From the line with "Where should I click to: Click" to the end of the data below, restate each line word for word, both ends included, without the pictures.

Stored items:
..............................
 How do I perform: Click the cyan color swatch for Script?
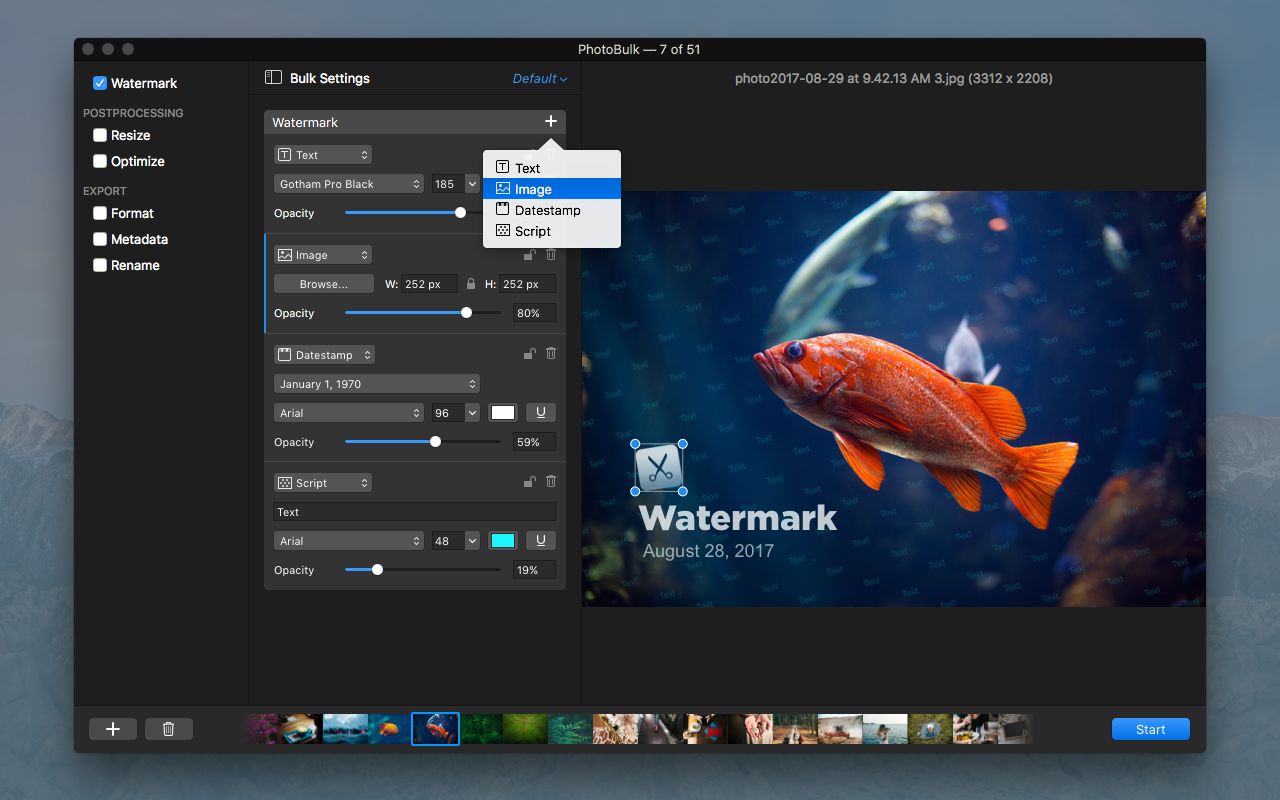click(502, 541)
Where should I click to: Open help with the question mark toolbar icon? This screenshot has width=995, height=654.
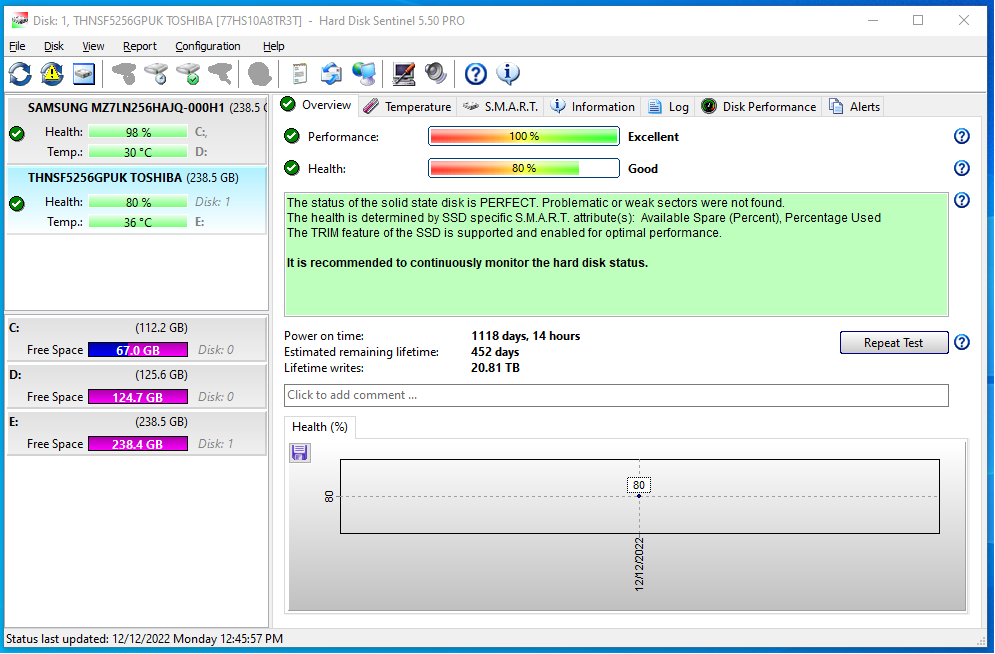[476, 73]
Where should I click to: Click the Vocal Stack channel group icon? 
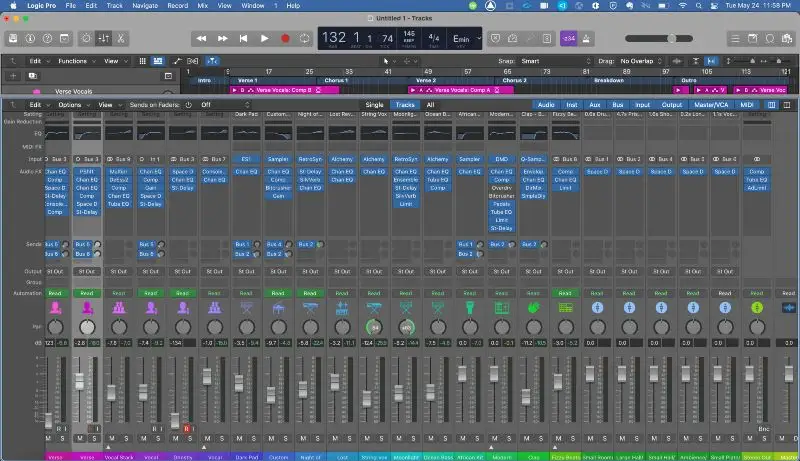coord(119,309)
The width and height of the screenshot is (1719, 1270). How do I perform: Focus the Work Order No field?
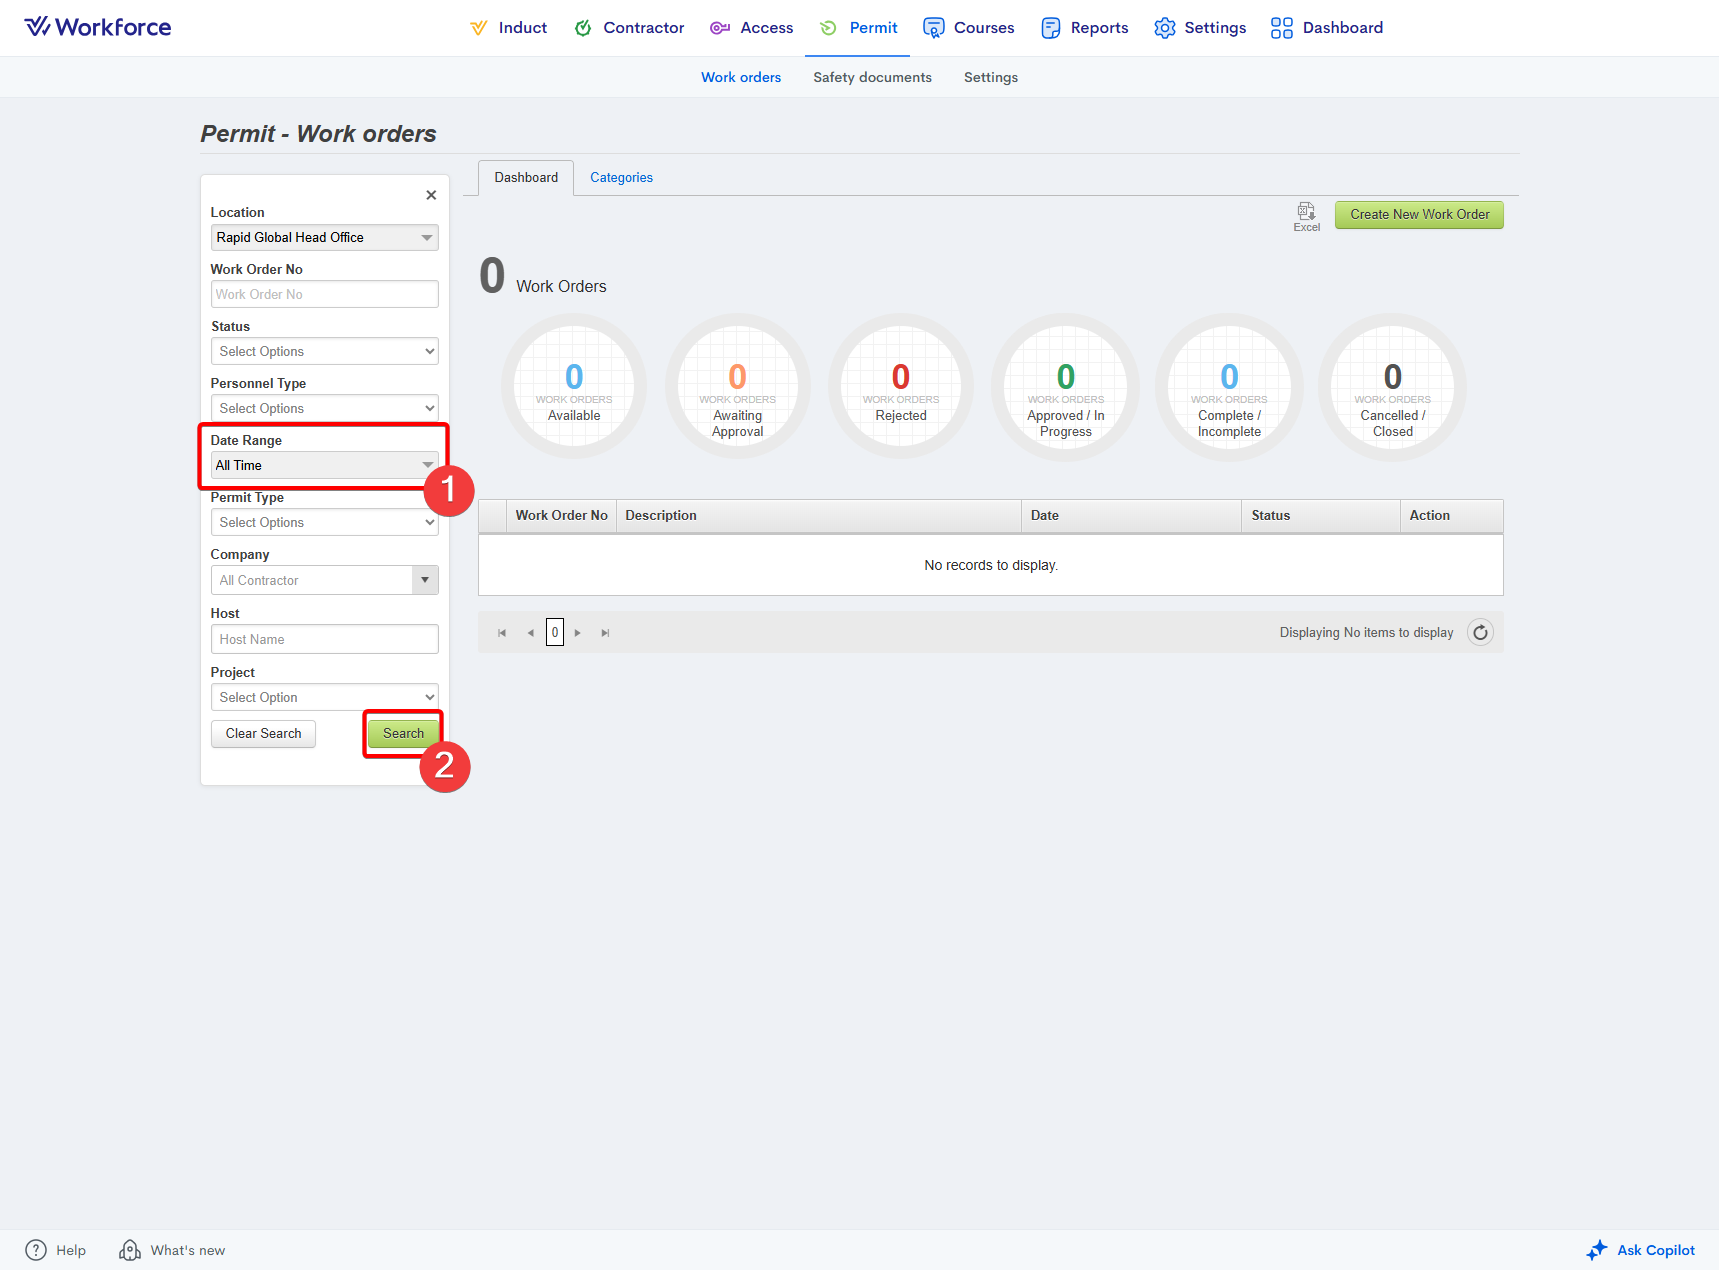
..............................
Output for this exercise:
Where should I click to: Click the Vocal Stack channel group icon? 
coord(119,309)
The width and height of the screenshot is (1719, 1270). How do I perform: Focus the Work Order No field?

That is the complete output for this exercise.